All About Albemarle Barracks
When anyone mentions “Barracks Road” today, everyone immediately thinks about the shopping center located a few minutes away from UVA and within minutes of Downtown and points north and south.
Barnes & Noble also comes to mind, as does Ben & Jerry’s for a quick ice cream fix, or any of the restaurants, like Zin Burger, Hotcakes or Tara Thai (best won-ton soup in town!), as well as shopping in various boutiques.
The neighborhoods surrounding the shopping center are also known as Barracks Road and they range from Rugby Road and Avenue through to Meadowbrook Hills and on to Canterbury Hills and Bennington Road, to the Hessian Hills and Barracks West complexes, out Barracks Road to Colthurst Farm and Barracks Hill, and then back into town to the campuses of the Darden, JAG and Law Schools.
Known for quiet tree-lined streets and lush gardens surrounding every house, Barracks Road is the perfect blend of residential and commerce.
With its proximity to UVA, houses in this area are typically occupied by professors or grad students and you can often see them walking to work or school on nice days along Rugby Road.
Back in History
The first mention of the word “Barracks” was for “Albemarle Barracks,” which was a prisoner-of-war camp for British prisoners during the American Revolutionary War. According to a local historical website, following Gen. John Burgoyne’s defeat at the Battle of Saratoga, in 1777, some 4,000 British and German (Hessian and Brunswickian) troops, of what came to be known as the Convention Army, were marched to Cambridge, MA.
For various reasons, the Continental Congress decided to move them south. One of Congress’ members, Col. John Harvie (Harvey?), Sr. and sons offered some of his lands outside of Charlottesville.
The remaining soldiers (some 2,000 British, upwards of 1,900 German, and roughly 300 women and children) marched south in late 1778 – arriving at the site (near Ivy Creek) in January 1779.
As the barracks were barely sufficient in construction, the officers were paroled to live as far away as Richmond and Staunton. The camp was never adequately provisioned, and yet the prisoners managed to make something of the site, including building a theater.

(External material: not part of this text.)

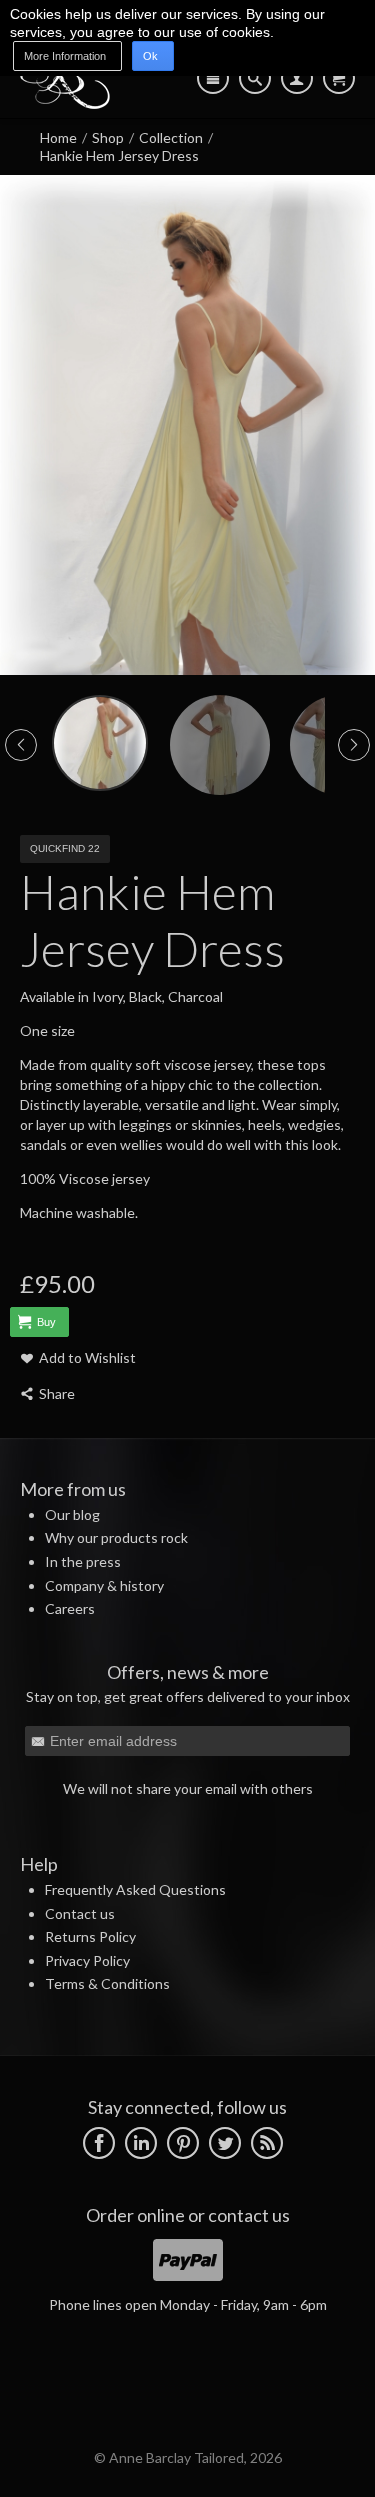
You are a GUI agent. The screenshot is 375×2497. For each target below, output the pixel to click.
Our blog (72, 1514)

Hundreds escaped Albemarle Barracks, owing to lack of an adequate number of guards.
As the British army moved northward from the Carolinas, in late 1780, the remaining prisoners were moved to Frederick, MD, Winchester, VA, and elsewhere.
A memorial marker was placed on Ivy Farm Road (County Route 1015), on the left when traveling east, by the Albemarle County Historical Society in 1983 to mark the presence and graves of the “British and ‘Hessian’ prisoners during our American War of Independence.”